With an almost decade-old career-crushing drug conviction lurking in my addled mind, it was with abject horror that I received the dreaded text message wiring itself along the caravan of party-goers alerting us to the presence of sniffer dogs at the only entrance to the event.
Shock, anger and disbelief – the usual responses to unpleasant news. Accompanied by tales of police brutality, political conspiracies and exaggeration.
Everywhere there were hands darting down socks and undies in the belief that designer fabrics were somehow impervious to the canine olfactory sense. Seems the belief was not misplaced, as the only toxin the dogs seemed to pick up on was fear.

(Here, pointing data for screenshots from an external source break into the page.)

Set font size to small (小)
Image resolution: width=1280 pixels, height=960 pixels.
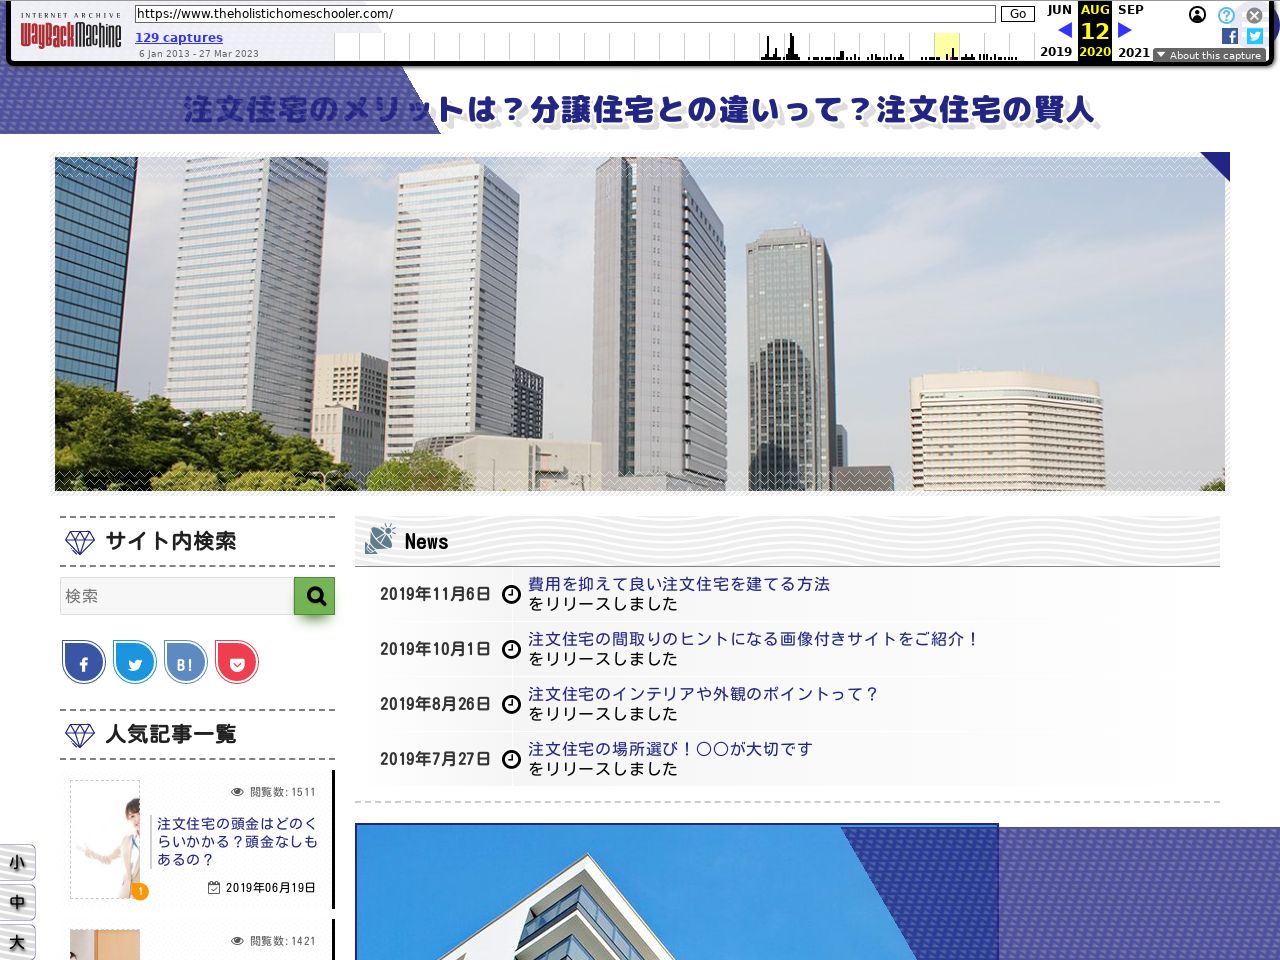point(17,863)
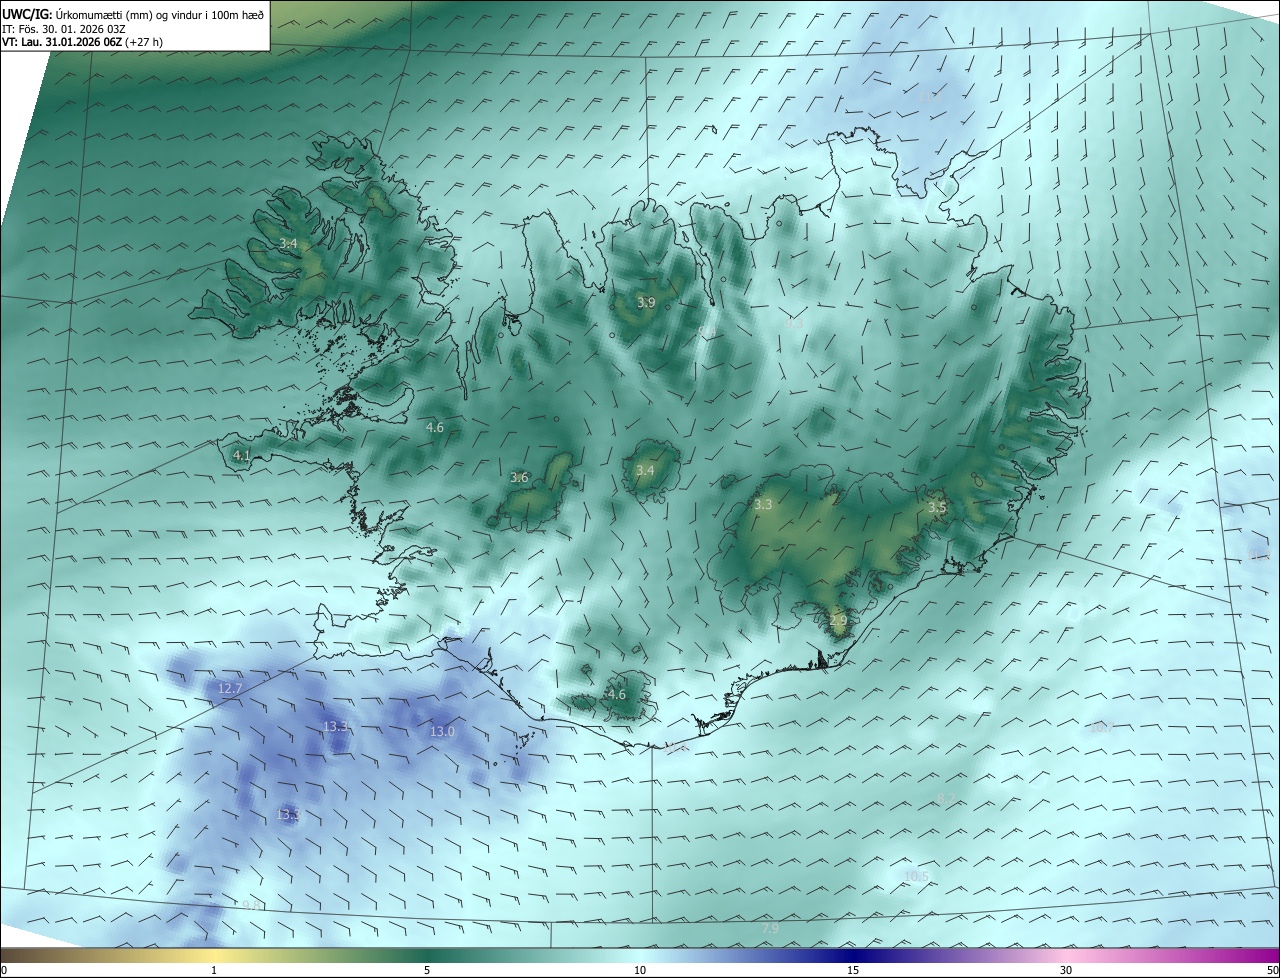1280x978 pixels.
Task: Click the 10.5 value in the southeast sea
Action: pos(916,877)
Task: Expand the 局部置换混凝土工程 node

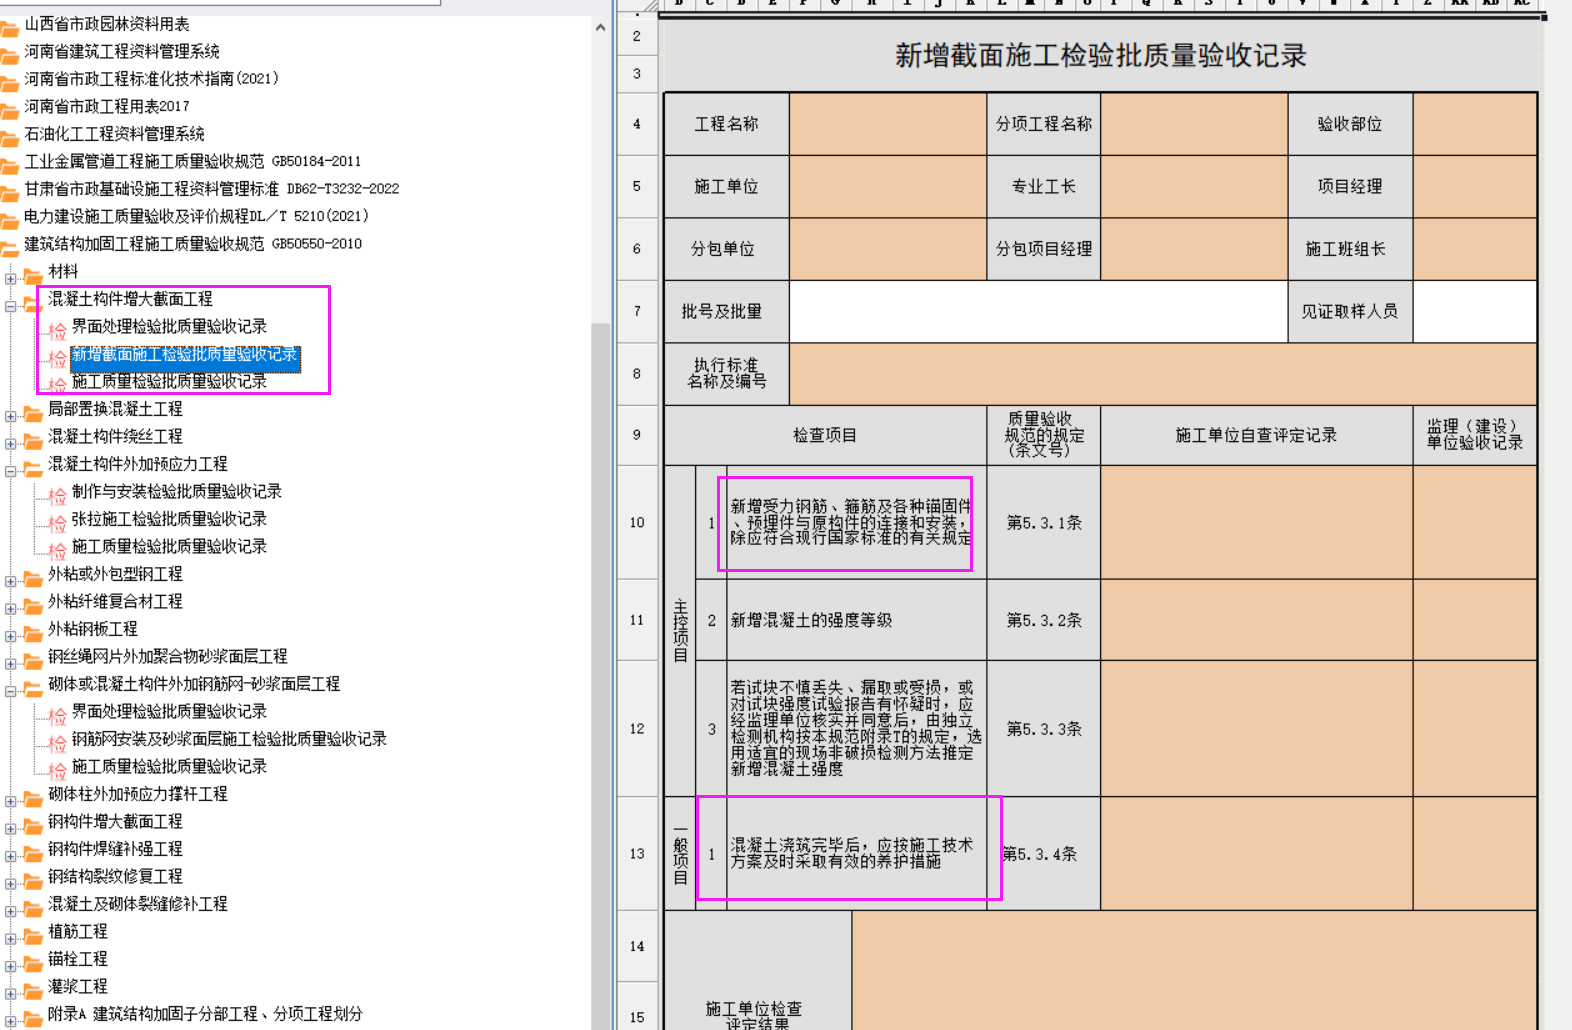Action: coord(10,416)
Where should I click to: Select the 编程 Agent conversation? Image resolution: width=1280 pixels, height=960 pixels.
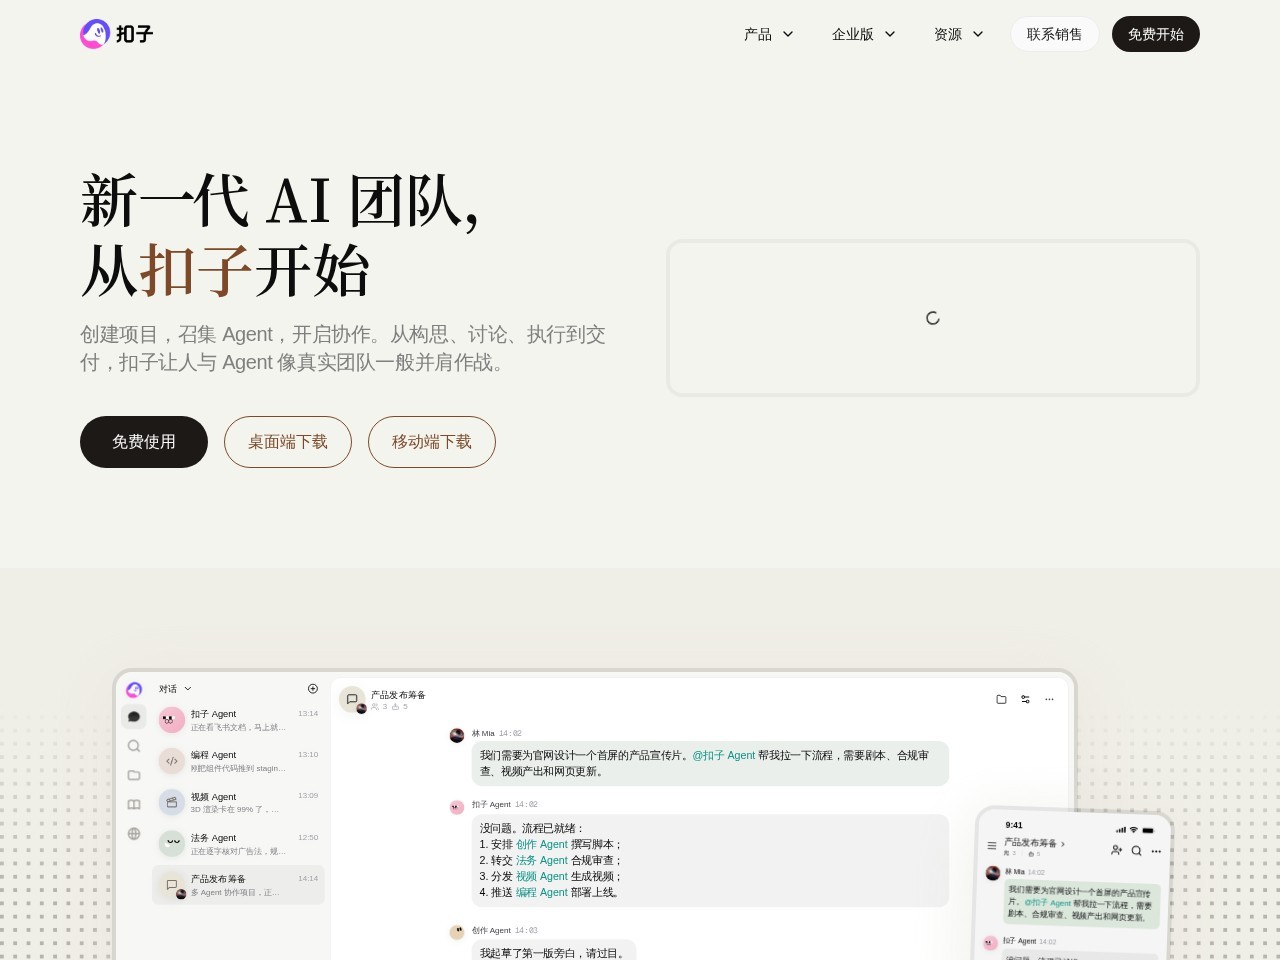point(238,761)
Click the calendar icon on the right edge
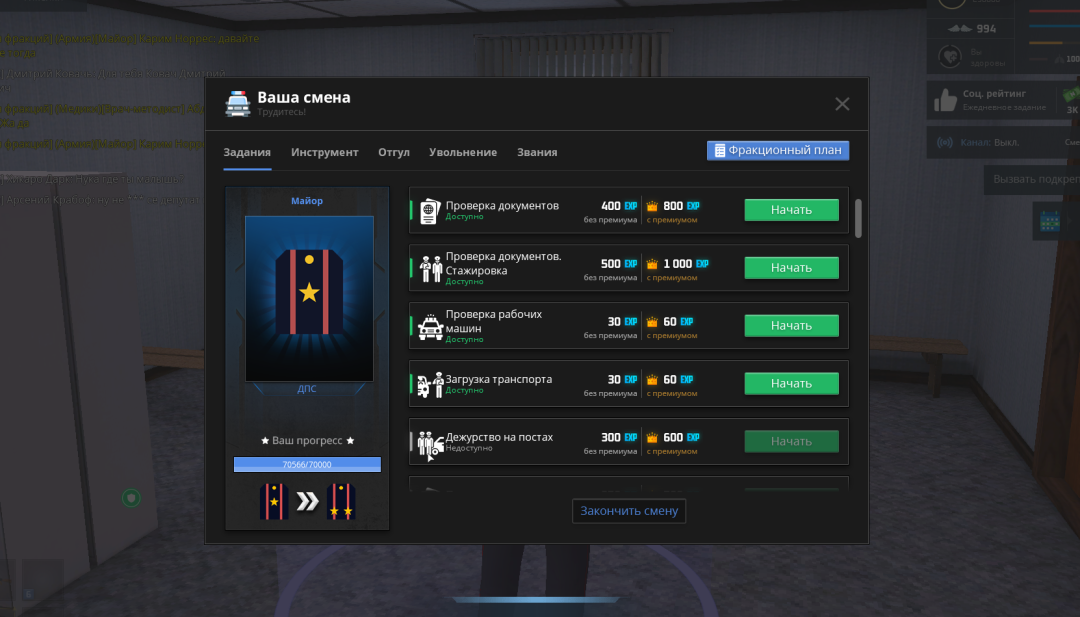The image size is (1080, 617). [x=1049, y=221]
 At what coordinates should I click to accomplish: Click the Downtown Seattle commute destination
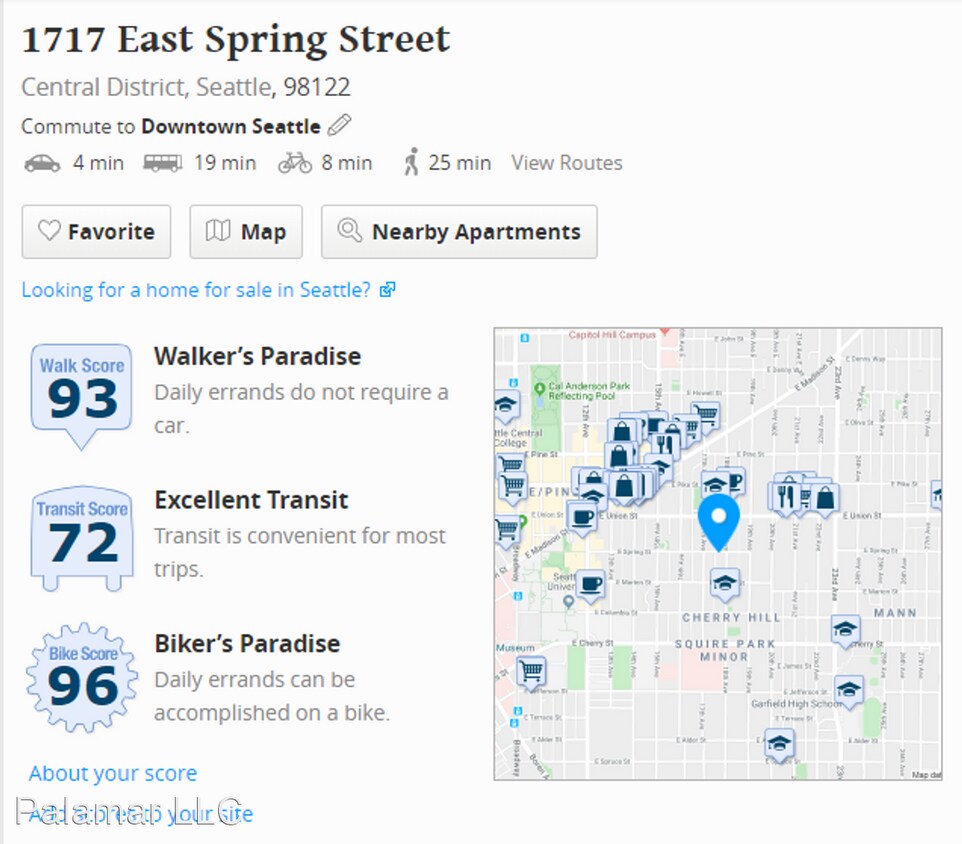231,127
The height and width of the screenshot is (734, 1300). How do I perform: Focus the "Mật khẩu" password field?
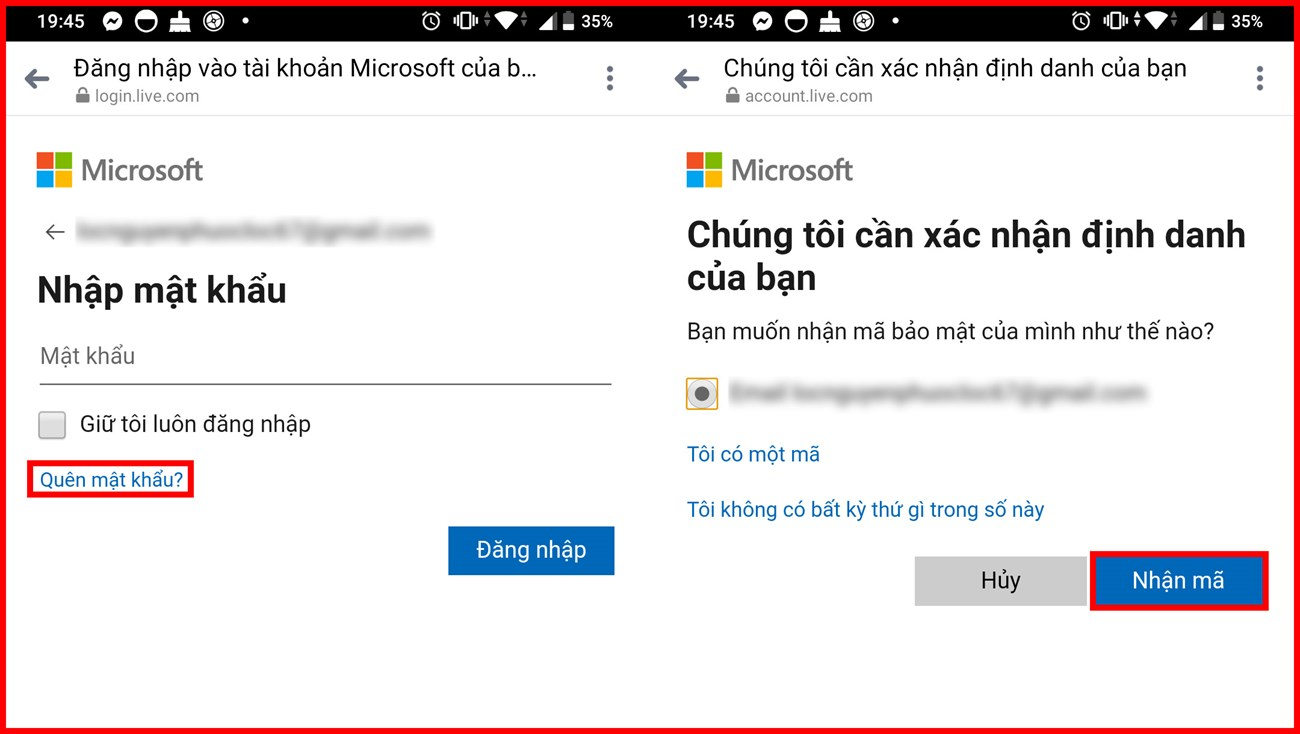point(325,358)
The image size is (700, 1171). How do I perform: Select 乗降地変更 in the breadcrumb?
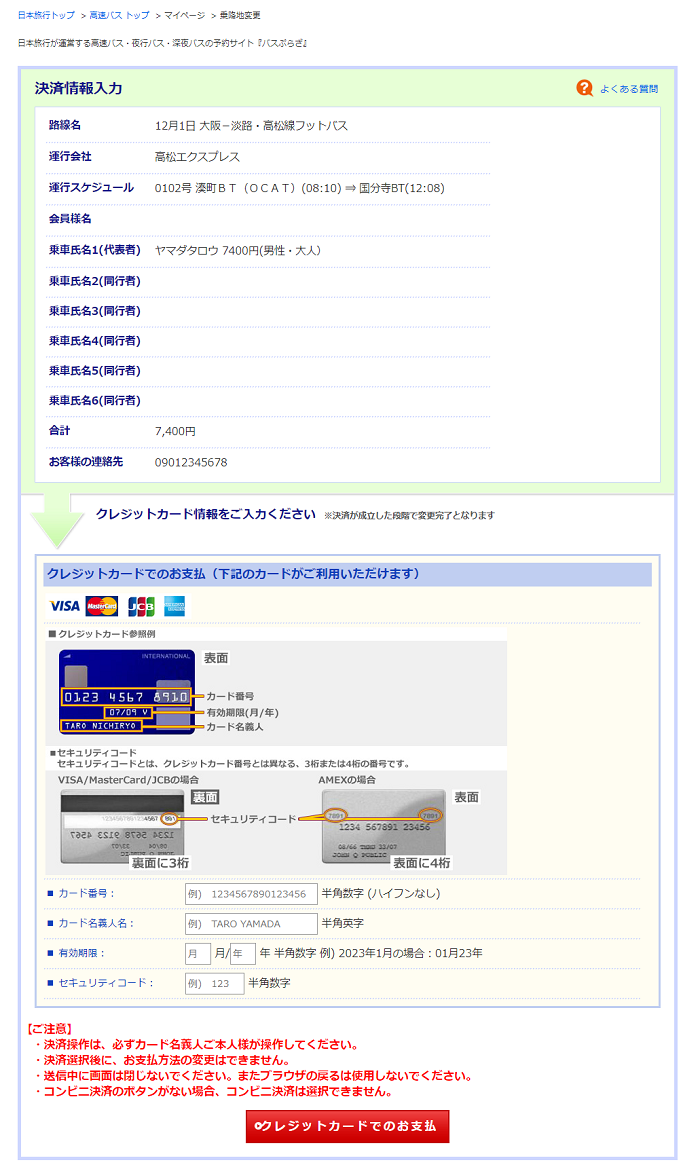(240, 16)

Seasoned queens in Calvins jam-packed with goodies sailed past the feverish dogs, while nervous fag hags in Supre frocks were hauled across the pavement, their night (and perhaps their lives) ruined by two tablets and an enthusiastic labrador.
My cool-as-a-cucumber friends held their heads high, as I held onto the waistbands of their G-Star jeans in a vain attempt to steady my shaking hands. No amount of reassurances assuaging my panic that I would be next in the police line-up.
So as I turned my ashen face to the left and espied a burly policeperson of indeterminate gender in an industrial blue boiler suit heading straight toward me with a chop-licking pup in tow, it was all too much for this highly strung faggot, who abandoned his friends in favour of a nearby wheelie bin, wherein I cast my six $35 a pop ecstasies with mixed emotions of sorrow, resentment and relief. And although relieved of one burden, upon entry to the party I was saddled with another – that of scoring again, or, God forbid, having a fabulous drug-free Mardi Gras party experience.
’Twas a short-lived burden, however, as once inside the gates, all those hands were again darting down the socks and undies, illicit substances a plenty being proffered (for profit).
And as I forked out yet more cash in the name of a liberating experience I considered the oppression of our people, the token gestures of our forces, whether they came under state or federal jurisdiction, and wondered where Clover was when we needed her most.